Urging medical professionals to be sensitized is not just in furtherance of social justice; it’s a matter of life and death — literally. In July, Anannyah Kumari Alex, a 28-year-old trans woman from Kerala, died by suicide after experiencing “excruciating” pain from the gender-affirmative surgeries she had undergone last year. The pain was beginning to hamper her day-to-day life. “I’m standing before you as a victim of gross medical negligence,” she had said in an interview prior to her death.
“[T]he incident is a marker of how trans bodies are often neglected and treated with apathy by the entire healthcare system,” Rohitha Naraharisetty wrote in The Swaddle earlier this year.
Related on The Swaddle:
Gender‑Sensitive Training Manual May ‘Traumatize’ Students, Says a Complaint to Child Rights Body
“Doctors and medical staff who are not trained in gender affirmative or inclusive medicine… tend to pathologize trans people as having ‘gender identity disorders,’ in addition to denying or providing inadequate treatment for various health issues,” she added.
Acknowledging the issues with gender affirmative healthcare in the country, the council emphasized the “need to prevent” gender affirmative surgeries by medical professionals who are “not trained or well-equipped” due to “such operations resulting in casualties” at times.
“[D]octors at times don’t even understand the problems transgender persons face,” a senior government official told The Print. “There have to be some changes in the curriculum to sensitize them.
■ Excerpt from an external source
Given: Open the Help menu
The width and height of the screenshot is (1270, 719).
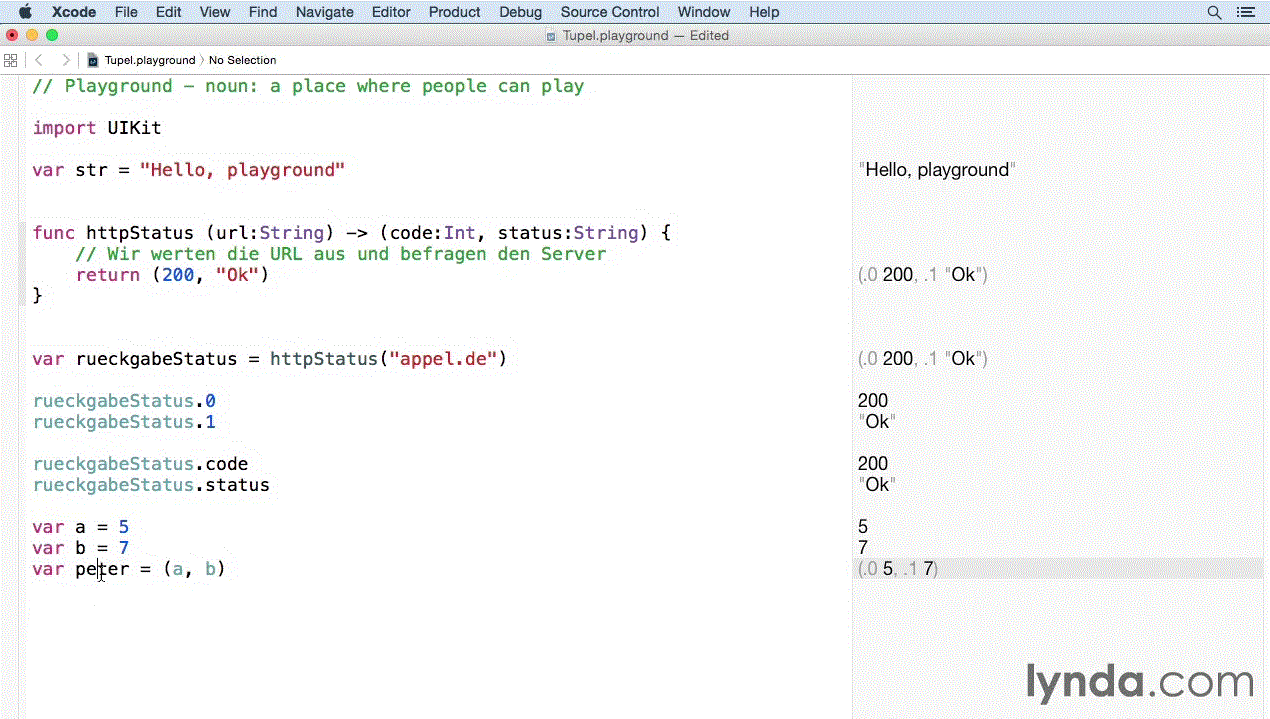Looking at the screenshot, I should 763,12.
If this starts at the level of [the] curriculum itself, it will have a far-reaching effect,” the official added.
It is also pertinent to point out that according to a 2019 study, gender-affirmative healthcare in parts of the country is actually “rare or [even] non-existent.” The “absence of training” for medical professionals in government hospitals was cited as one of the major reasons for the existing state of affairs.
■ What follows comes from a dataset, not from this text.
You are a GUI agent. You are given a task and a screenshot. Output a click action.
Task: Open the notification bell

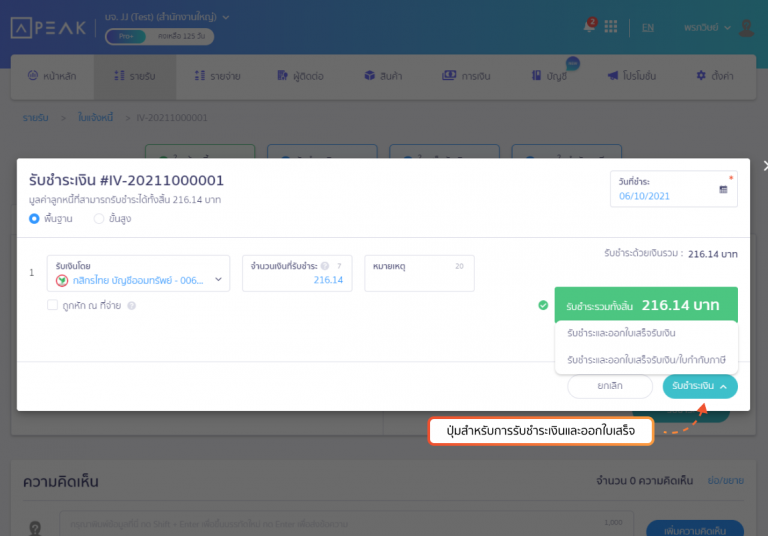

This forces individuals opting for gender-affirmative surgeries to seek private hospitals that are not only unaffordable for many but are also known to evade accountability. It also makes surgical options for trans individuals seem like “‘luxury’ cosmetic services rather than essential welfare measures to address the right to live [for] a certain section of people in society,” the study had noted.
To address this, the council highlighted the “need for medical insurance covering the medical requirements” and also recommended exploring the prospect of “CSR participation in the transgender welfare program.”
The lack of gender-affirmative healthcare is just one of the many hurdles the trans community faces in modern India. “It’s a combination of problems — no acceptance of trans bodies because there is no knowledge of trans bodies, no education. Therefore, there is no infrastructure that supports transgender people,” Amrita Sarkar, a trans woman activist, had told The Swaddle in 2019, adding that “acceptance can only come at a later stage, when the healthcare service is there. But [right now] it’s not.” Perhaps, implementing the new set of recommendations can change that to some extent.